▶ TEXT SECTION
* * * * * * *

I live in a 6th floor walkup in Manhattan and pay $2400 a month, and my one year lease expires at the end of March. The landlord/management company sent me a letter offering a 1 year renewal, but with a $100 rent increase!! I hope to stay here, but since the economy is in tatters, and I am a freelancer, I want to argue a strong case to keep the rent at $2400.

Does anyone have any advice on how I can convince the landlord that it is a poor time for a rent increase? Do I have any grounds to push back, or am I at their mercy?

I also got nervous today since my original broker called asking if I intended to renew, which made me think she was keen to put the apartment back on the market and was hoping I would leave. I was surprising to get her call because she never took any of my calls once the lease was signed even though I had some issues with the apartment.

The apartment is not rent controlled (but it was with the previous tenant who paid something like $400 a month!). I know the landlord can raise the rent to whatever they like, but a rent increases just doesn't feel like a good idea at the moment.

Thanks for your words of wisdom!
posted by avex to Work & Money (28 answers total) 3 users marked this as a favorite
 
Huh? "but a rent increases just doesn't feel like a good idea at the moment."
Maybe for YOU it doesn't.

I'm pretty sure they don't care at all what seems to be a good idea for you. They'll just put the place back up on the market for 2500$ or more.
For all you know they already have 10 people interested in getting the place.
posted by zephyr_words at 10:19 PM on February 11, 2009


Might even be able to get the rent lowered. via curbed.com
posted by minkll at 10:24 PM on February 11, 2009 [4 favorites]


I was surprising to get her call because she never took any of my calls once the lease was signed

Of course, she got paid. Anything else is your problem. She's looking to get paid again.

* * * * * * *

▶ DATA SECTION
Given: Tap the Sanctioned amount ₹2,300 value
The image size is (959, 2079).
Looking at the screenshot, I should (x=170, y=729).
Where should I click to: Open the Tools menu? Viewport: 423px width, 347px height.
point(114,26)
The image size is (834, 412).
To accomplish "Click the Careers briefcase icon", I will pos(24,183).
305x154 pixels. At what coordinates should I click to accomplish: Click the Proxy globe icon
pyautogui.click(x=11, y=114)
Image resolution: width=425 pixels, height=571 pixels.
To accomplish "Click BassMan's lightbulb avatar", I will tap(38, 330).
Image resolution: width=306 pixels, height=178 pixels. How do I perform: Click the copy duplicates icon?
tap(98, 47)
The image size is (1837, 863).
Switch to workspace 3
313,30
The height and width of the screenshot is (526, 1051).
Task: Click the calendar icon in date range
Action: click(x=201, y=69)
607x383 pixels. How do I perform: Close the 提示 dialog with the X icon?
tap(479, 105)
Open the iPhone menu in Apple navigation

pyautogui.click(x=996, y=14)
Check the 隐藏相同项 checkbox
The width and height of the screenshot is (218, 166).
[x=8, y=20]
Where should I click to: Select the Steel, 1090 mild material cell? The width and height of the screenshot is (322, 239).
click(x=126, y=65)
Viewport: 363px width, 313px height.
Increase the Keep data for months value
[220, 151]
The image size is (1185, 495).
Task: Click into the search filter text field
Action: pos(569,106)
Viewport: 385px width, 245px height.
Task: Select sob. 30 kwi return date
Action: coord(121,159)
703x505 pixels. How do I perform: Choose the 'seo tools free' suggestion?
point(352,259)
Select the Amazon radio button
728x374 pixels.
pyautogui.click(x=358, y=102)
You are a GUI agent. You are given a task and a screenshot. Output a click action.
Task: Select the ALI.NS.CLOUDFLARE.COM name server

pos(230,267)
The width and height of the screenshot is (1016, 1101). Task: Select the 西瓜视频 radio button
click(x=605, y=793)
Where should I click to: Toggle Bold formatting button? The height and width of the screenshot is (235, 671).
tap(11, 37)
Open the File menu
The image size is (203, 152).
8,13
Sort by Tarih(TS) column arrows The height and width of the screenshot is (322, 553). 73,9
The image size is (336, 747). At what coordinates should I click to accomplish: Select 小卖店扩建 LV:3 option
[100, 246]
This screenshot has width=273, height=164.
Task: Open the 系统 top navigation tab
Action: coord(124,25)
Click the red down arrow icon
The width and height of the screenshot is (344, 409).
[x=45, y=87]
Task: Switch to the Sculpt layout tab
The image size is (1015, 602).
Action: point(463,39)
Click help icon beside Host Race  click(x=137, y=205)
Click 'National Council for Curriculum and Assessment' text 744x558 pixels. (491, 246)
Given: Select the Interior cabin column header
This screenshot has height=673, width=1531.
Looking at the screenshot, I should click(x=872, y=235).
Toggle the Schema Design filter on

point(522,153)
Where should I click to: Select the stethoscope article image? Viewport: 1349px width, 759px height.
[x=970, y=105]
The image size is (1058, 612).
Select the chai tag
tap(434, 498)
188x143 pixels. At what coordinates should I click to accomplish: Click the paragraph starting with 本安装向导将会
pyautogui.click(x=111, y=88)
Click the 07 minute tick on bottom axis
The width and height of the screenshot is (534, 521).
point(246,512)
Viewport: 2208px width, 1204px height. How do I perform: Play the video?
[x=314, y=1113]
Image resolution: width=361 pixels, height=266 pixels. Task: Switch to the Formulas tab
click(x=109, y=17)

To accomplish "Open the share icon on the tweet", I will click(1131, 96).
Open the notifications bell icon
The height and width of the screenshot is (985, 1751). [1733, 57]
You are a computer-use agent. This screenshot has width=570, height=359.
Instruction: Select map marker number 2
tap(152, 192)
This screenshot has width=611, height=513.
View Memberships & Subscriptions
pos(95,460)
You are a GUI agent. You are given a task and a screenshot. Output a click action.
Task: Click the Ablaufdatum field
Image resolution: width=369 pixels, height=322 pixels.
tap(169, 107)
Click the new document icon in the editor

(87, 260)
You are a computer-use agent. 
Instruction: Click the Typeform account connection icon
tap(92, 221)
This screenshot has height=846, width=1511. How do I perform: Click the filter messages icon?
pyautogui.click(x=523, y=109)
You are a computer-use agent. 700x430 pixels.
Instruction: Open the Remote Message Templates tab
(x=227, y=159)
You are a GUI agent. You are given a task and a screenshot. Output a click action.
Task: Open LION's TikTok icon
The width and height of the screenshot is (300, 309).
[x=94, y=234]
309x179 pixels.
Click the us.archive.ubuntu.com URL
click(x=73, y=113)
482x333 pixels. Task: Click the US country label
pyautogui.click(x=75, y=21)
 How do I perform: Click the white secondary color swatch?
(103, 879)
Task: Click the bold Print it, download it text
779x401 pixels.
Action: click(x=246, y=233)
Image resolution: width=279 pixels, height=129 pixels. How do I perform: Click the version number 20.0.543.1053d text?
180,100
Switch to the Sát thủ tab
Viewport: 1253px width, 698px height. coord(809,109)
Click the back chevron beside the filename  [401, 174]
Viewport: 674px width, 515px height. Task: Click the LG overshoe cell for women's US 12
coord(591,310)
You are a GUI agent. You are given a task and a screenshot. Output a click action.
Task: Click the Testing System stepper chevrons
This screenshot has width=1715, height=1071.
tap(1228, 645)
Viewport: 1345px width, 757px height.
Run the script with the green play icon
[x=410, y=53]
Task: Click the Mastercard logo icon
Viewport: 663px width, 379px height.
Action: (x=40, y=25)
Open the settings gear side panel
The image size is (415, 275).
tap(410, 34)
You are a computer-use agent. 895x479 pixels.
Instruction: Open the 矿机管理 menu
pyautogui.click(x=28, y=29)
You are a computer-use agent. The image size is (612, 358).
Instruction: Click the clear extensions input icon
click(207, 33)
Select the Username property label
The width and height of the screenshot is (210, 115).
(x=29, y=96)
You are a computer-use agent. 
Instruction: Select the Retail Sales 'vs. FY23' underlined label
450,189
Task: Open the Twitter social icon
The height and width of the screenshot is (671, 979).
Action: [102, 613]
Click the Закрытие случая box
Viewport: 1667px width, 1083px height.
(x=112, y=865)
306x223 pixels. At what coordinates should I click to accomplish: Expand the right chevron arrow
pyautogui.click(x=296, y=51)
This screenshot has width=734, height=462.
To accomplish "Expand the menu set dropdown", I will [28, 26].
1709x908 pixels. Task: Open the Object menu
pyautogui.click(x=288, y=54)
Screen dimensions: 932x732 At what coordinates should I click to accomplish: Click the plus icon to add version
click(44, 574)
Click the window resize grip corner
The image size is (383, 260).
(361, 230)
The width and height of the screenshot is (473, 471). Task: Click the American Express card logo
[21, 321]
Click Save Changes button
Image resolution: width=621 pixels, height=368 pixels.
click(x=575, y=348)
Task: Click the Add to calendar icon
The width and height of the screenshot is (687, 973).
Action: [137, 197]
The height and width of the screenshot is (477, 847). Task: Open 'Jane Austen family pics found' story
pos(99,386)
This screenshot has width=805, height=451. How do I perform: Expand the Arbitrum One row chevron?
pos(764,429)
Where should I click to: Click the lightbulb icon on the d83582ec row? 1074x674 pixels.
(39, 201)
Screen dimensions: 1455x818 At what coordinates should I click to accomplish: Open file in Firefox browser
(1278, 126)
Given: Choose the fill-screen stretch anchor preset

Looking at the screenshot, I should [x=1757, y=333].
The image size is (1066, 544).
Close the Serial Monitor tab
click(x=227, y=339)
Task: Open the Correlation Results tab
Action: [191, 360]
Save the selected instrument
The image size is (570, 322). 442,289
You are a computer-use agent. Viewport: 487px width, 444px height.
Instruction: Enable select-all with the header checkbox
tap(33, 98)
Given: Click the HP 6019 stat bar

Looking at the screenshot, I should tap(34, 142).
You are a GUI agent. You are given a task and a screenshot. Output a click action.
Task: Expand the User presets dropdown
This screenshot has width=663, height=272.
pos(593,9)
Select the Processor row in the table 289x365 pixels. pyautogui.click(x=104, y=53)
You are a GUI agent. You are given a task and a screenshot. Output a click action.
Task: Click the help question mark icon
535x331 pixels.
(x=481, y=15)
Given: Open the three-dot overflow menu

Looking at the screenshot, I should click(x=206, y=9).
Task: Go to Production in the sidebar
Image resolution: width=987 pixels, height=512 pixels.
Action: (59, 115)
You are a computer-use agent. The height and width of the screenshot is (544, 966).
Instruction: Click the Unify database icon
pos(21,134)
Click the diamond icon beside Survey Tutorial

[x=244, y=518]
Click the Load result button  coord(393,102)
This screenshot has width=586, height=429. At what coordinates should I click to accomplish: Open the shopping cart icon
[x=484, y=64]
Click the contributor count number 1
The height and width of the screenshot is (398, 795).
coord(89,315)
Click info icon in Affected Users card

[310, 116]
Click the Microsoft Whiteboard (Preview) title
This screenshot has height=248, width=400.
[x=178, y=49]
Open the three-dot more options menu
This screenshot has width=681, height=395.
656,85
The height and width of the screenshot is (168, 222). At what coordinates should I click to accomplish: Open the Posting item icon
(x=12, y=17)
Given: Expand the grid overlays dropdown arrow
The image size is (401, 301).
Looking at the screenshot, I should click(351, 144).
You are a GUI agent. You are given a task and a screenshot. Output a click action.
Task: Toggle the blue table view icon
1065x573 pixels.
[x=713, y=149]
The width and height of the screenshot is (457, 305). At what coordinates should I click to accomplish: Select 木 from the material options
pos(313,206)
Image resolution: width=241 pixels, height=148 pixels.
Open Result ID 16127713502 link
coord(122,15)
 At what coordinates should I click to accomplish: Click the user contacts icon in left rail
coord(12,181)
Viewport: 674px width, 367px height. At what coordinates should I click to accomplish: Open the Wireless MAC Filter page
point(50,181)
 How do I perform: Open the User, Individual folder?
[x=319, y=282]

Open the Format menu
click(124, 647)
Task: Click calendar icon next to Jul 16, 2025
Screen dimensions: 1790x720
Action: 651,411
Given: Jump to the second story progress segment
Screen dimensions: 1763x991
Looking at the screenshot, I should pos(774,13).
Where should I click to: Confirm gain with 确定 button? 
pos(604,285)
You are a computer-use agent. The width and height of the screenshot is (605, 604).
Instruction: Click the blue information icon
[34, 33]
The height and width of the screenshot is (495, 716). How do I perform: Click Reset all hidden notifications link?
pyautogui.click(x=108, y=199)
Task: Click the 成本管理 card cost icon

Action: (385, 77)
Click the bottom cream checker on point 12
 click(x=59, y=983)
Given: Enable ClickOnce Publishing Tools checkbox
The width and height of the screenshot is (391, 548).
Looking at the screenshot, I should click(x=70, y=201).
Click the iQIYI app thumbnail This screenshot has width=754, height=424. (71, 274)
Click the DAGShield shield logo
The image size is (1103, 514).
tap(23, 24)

* * * * * * *

▶ WORK INSTRUCTIONS
A. From the rent renewal thread, transcribe the part that opens with the words containing "posted by zephyr_words" and closes with "get paid again.".
B. Answer these questions from the rent renewal thread:
(i) How much rent does the poster currently pay each month?
(ii) Roughly how much did the previous tenant pay each month?
(iii) At what time and on what date did zephyr_words post a reply?

▶ FINAL ANSWERS
A.
posted by zephyr_words at 10:19 PM on February 11, 2009


Might even be able to get the rent lowered. via curbed.com
posted by minkll at 10:24 PM on February 11, 2009 [4 favorites]


I was surprising to get her call because she never took any of my calls once the lease was signed

Of course, she got paid. Anything else is your problem. She's looking to get paid again.

B.
(i) $2400 a month
(ii) Something like $400 a month
(iii) 10:19 PM on February 11, 2009